- [Page text]:
######

Would we stop our tree growing now? Or keep going? We face the same difficulty here as we did with decision trees. How much splitting is enough? We could go on until every observation was in its own leaf. But that would certainly be overfit.
The pruning of regression trees is more complicated than I want to get into with a toy example but you can watch a great video here that explains the cost complexity penalty method for pruning. The basic idea is that we can uses tuning parameter that balances minimizing the sum of the squared residuals with the number of leaves in a tree to get a balance of signal to noise in the final tree. This happens behind the scenes for you implementations like rpart.
Let’s look at some real data.
I’m going to show data from 106 census tracts in St. Louis, Missouri and we are going to use rpart to run a regression model. Here is the source of the data. It stems from a very sobering series of reports from Reuters on lead levels in children that you can find here
For each census tract in these data, we have the percentage of the population that identifies as white or Black in the American Community Survey data. The data also shows the percent of the population that is in poverty and the percentage of the population that is under the age of 18 and in poverty (kids in poverty). With these data, there is also a variable named pctTestsElevatedPb. This is the percentage of tests performed that showed elevated lead in the blood of children. The Reuters article will tell you more about it. So a number like 0.12 means that 12% of the tests showed elevated lead. The data were collected over 2010-2015. Most of these tracts have about 1000 tests that goes into the pctTestsElevatedPb column. I fear the data are robust.
Here we go.

We are going to model elevated Pb levels as a function of race and poverty in each tract. E.g., pctTestsElevatedPb~pctWhite+pctBlack+pctPoverty+pctPovertyu18. Before we do that, let’s break the data up into testing and training data using a random sampling of the rows.
With that done. Let’s build a regression tree using rpart and plot the tree with the visTree function.
Let’s spend some time looking at the splits. It’s sobering indeed.

######

- [Dataset entries]:
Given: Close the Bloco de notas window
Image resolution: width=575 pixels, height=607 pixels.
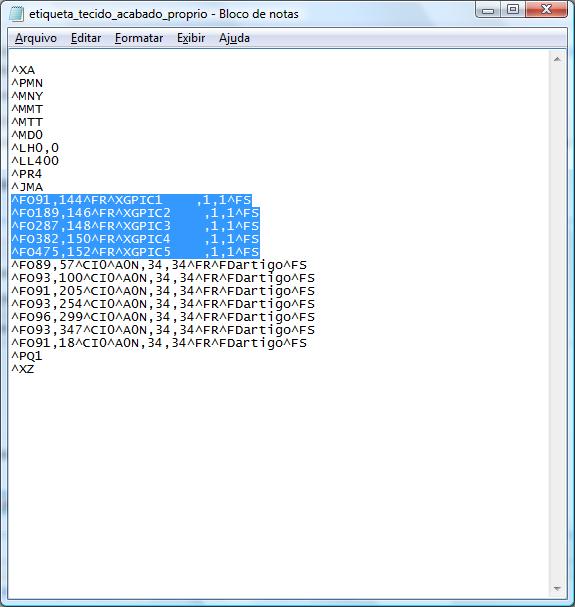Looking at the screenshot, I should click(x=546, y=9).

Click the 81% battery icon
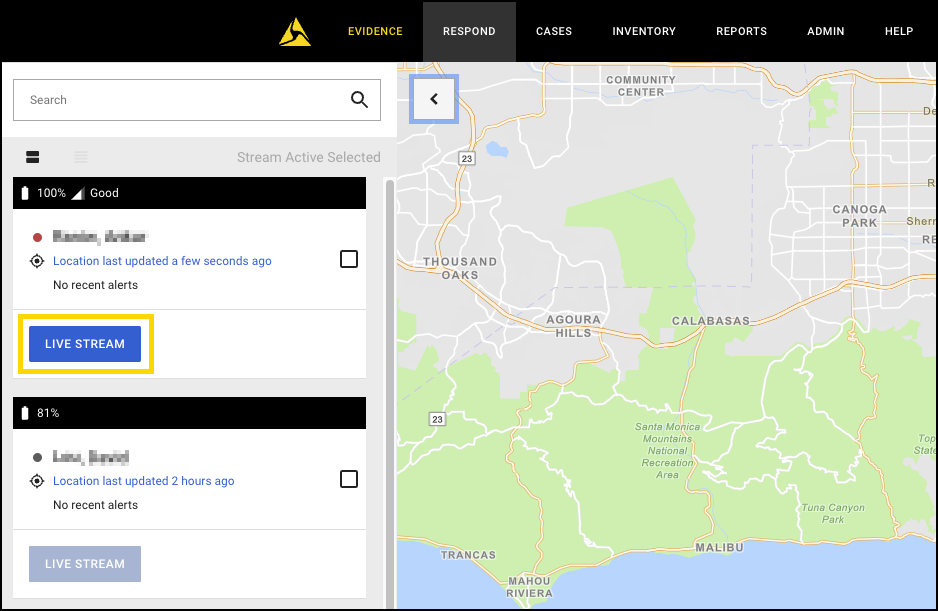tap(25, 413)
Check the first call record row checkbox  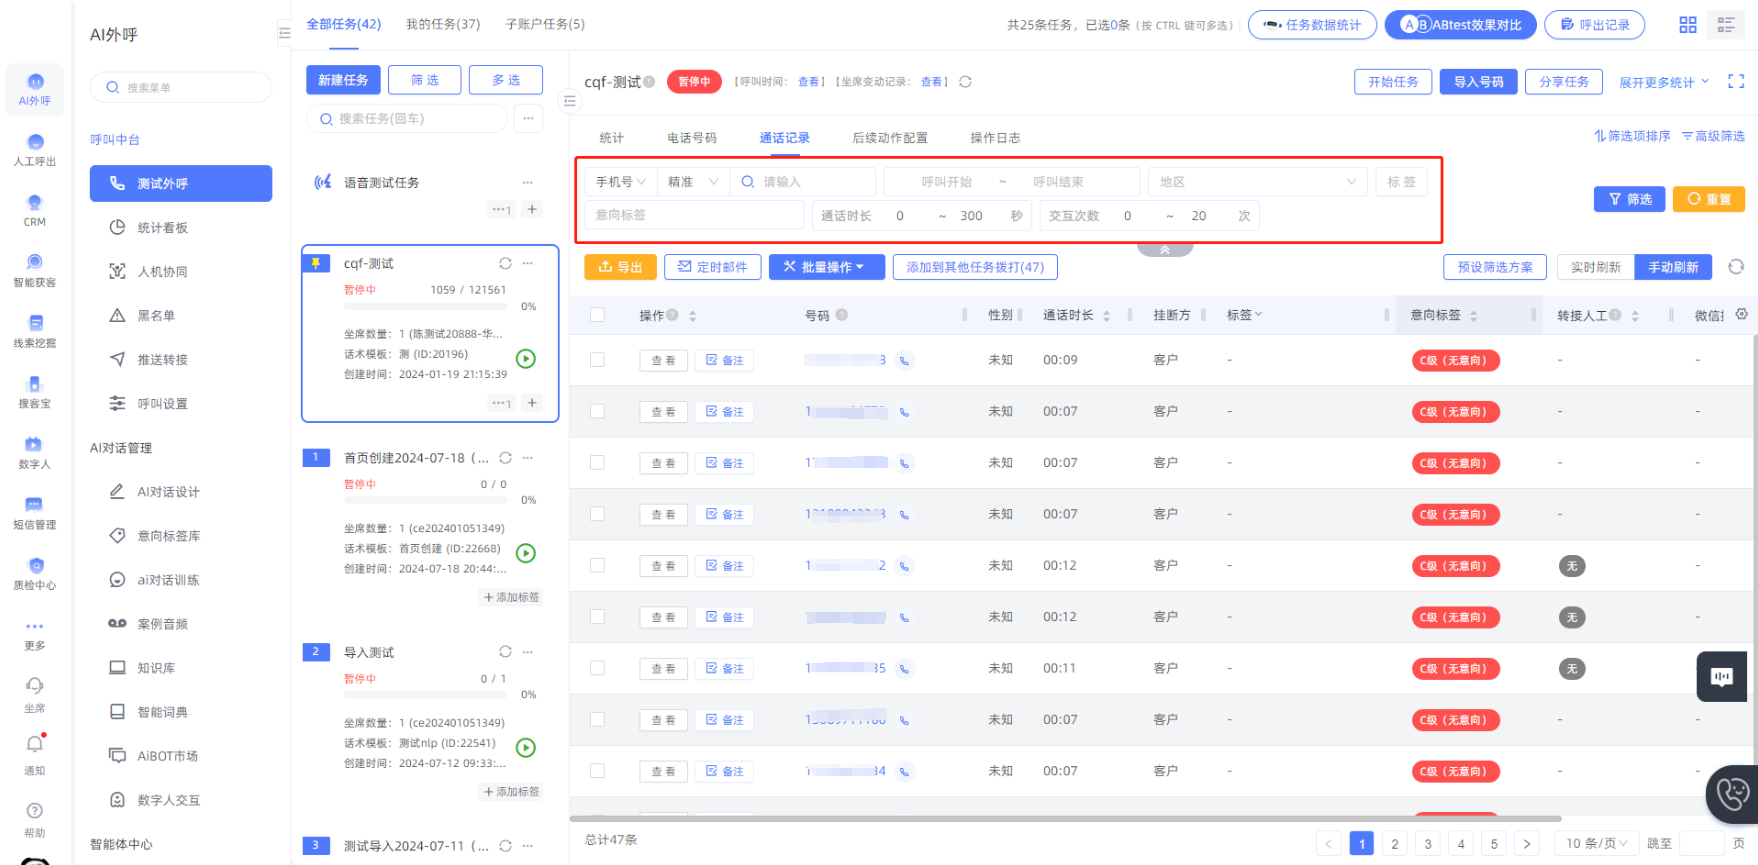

######

- [Directions]:
**1.** In the regression tree text, how many census tracts in St. Louis, Missouri does the data cover?
**2.** Pick up the regression tree text after its final sentence and keep writing.
You won't need the entries for any of this.

- [Final results]:
**1.** 106

**2.**
Now, these data are bound to be noisy. Let’s look at the skill of the rpart model using the testing data and plot the observed vs predicted data.

[1] 0.3905506
[1] 0.03592384
First, that’s pretty good skill for out of sample estimates. These kinds of data are notoriously messy. And the plot is interesting. It’s also pretty weird looking with the predicted date in stripes on the y axis. But it makes sense when we think about it. There are only a few terminal nodes on the tree, so only a few possible different predictions of lead. It’s amazing that it explains so much of the variance.
Look back at the terminal nodes on the tree plot. All those points shunted into one predicted value. It’d be cool if we could do something with all those residuals in each terminal node, huh?
Well, we can investigate those residuals. That’s what model trees are all about. They are basically regression trees like rpart fits but they then try to clean up the end nodes by running a linear model on the data in that node. The book is quite good on this idea – see page 212. The idea is that any non-linear relationships have been beaten out of the system by the regression tree approach and we should be able to improve model performance with an additional bit of linear modeling (OLS) on the points in each terminal node. So, kind of annoyingly, regression trees don’t do regression but model trees do. Let’s investigate using cubist just like the book does.
The cubist splitting and pruning criteria are different than rpart but the concept is the same. The model will perform a split, then run a linear model on the data in each terminal node. The algorithm grows and prunes until the model is neither too small nor too big. There is a little more info in the text (see page 212) but the under-the-hood details are beyond the scope of what we want to cover here.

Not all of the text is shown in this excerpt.